This paper describes the adaptation of the Bayesian sea ice detection algorithm for the rotating fan-beam scatterometer CSCAT onboard the China–France Oceanography Satellite (CFOSAT). The algorithm was originally developed and applied for fixed fan-beam and rotating pencil-beam scatterometers. It is based on the probability of the wind and ice backscatter distances from the measurements to their corresponding geophysical model functions (GMFs). The new rotating Ku-band fan-beam design introduces very diverse geometry distributions across the swath, which leads to three main adaptations of the algorithm: (1) a new probability distribution function fit for the backscatter distances over open sea; (2) a linear ice GMF as a function of incidence angle; (3) the separation of outer swath wind vector cells ((WVCs) number 1, 2, 41, 42) from the other WVCs to form two sets of probability distribution function fits for these two WVC groups. The results are validated against sea ice extents from the active microwave ASCAT and the passive microwave SSMI. The validation shows good agreement with both instruments, despite the discrepancies with SSMI during the melting season, and this discrepancy is caused by the lower sensitivity of the passive microwave to detect the ice at a low concentration with a mixed water/ice state, while the scatterometer is more tolerant regarding this situation. We observed that the sea-ice GMF regression between HH and VV sea-ice backscatter at low and high incidence angles decorrelates at around −12 dB (28) and −20 dB (50) and an experiment with truncated backscatter values at these incidence angles is executed, which significantly improves the year-long average sea ice extents.
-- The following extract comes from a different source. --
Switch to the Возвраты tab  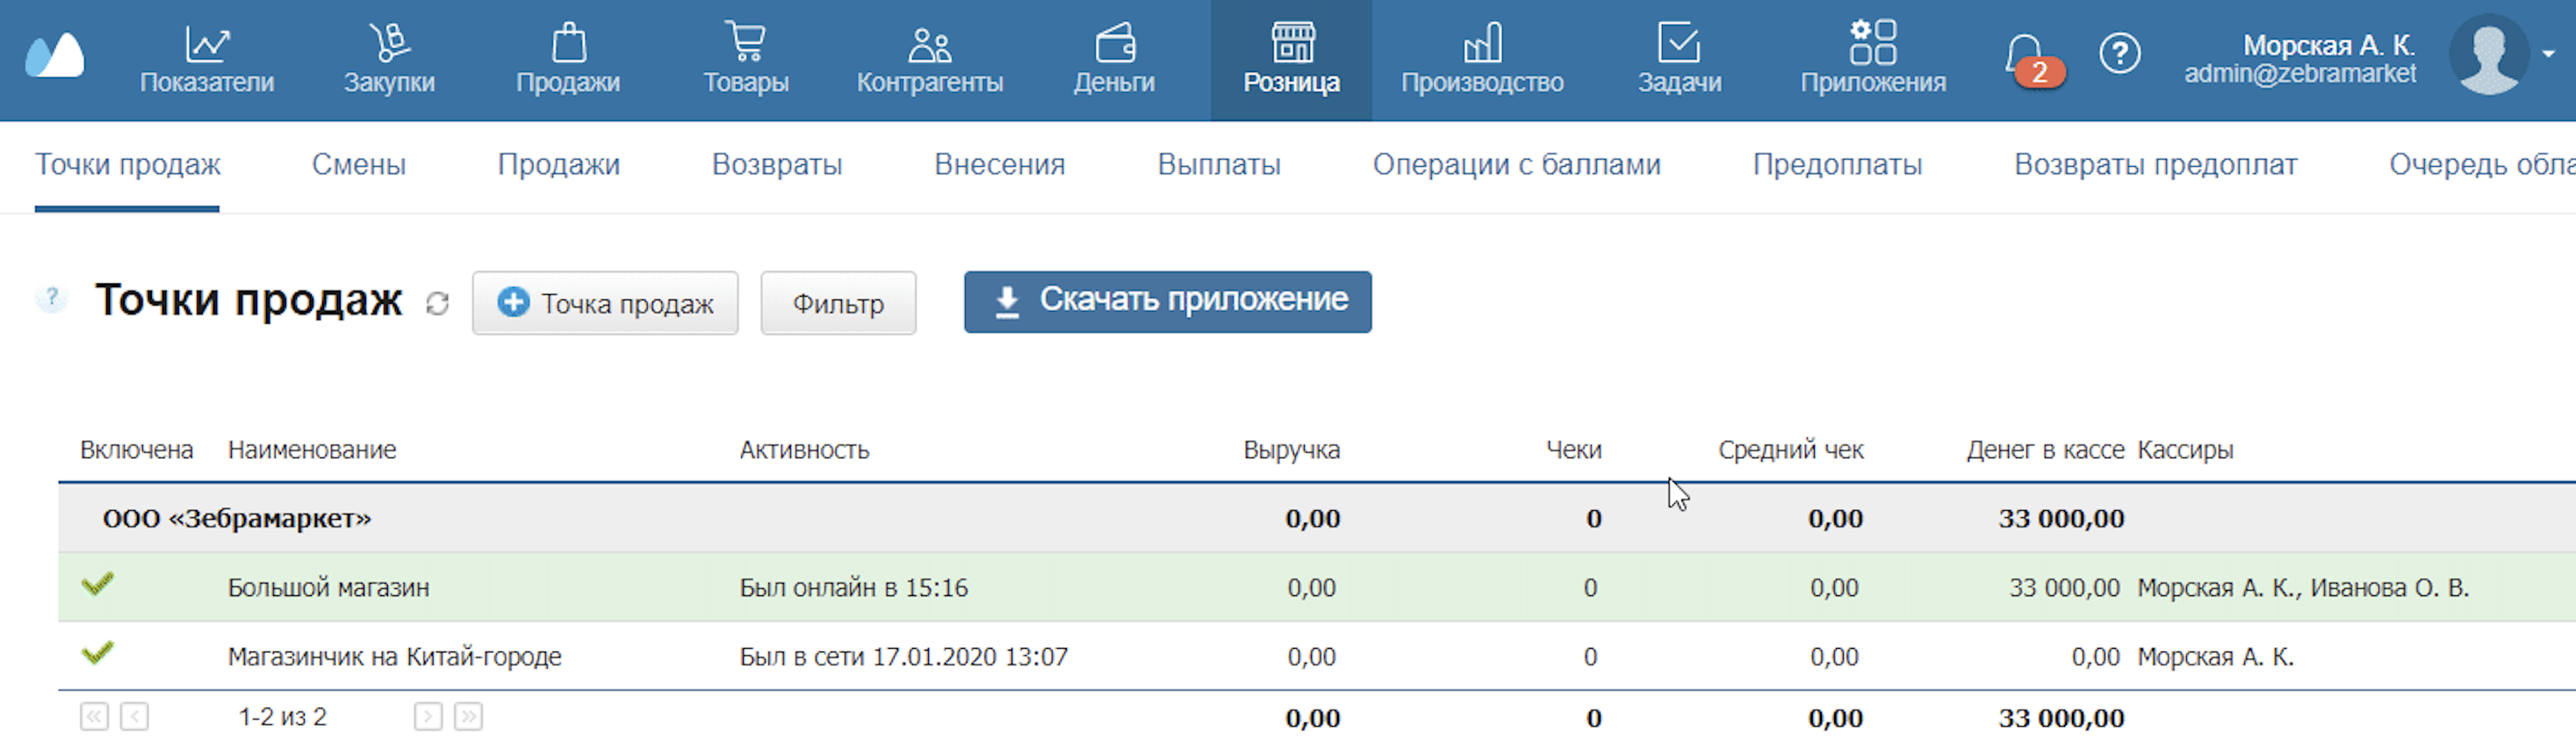point(776,165)
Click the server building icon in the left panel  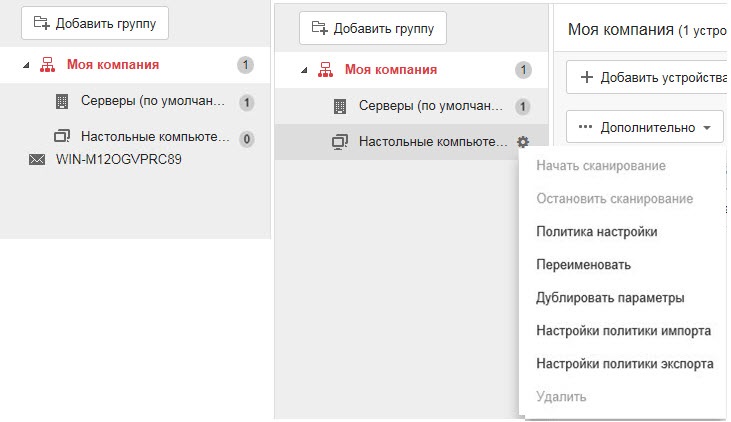61,102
In conclusion, the adapted algorithm for CSCAT works effectively and yields consistent sea ice extents compared with active and passive microwave instruments. As such, it can, in principle, contribute to the long-term global scatterometer sea ice record, and as the algorithm was adapted for a rotating fan-beam scatterometer, it also can serve as a guideline for the recently launched, dual-frequency, rotating fan-beam scatterometer WindRAD.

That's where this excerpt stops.